= Problem description =
Pick out each line below containing "agent".

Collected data
_ _ _

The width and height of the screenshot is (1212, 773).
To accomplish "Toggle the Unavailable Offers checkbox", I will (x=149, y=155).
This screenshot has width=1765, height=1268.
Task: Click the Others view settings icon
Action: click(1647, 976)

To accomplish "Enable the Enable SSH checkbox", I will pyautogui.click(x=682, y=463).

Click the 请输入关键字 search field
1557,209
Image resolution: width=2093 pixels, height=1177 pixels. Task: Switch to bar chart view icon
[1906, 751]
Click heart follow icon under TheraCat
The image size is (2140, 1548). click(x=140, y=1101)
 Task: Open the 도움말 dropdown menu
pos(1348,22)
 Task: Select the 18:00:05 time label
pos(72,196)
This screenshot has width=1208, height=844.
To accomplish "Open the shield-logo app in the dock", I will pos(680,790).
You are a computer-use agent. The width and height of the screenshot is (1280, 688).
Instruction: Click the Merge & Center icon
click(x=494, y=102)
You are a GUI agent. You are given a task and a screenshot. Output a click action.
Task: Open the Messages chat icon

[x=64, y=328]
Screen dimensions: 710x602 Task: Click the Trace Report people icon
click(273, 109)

_ _ _

= Your response =
You are a computer-use agent. The width and height of the screenshot is (1280, 688).
You are a GUI agent. You are given a task and a screenshot. Output a click action.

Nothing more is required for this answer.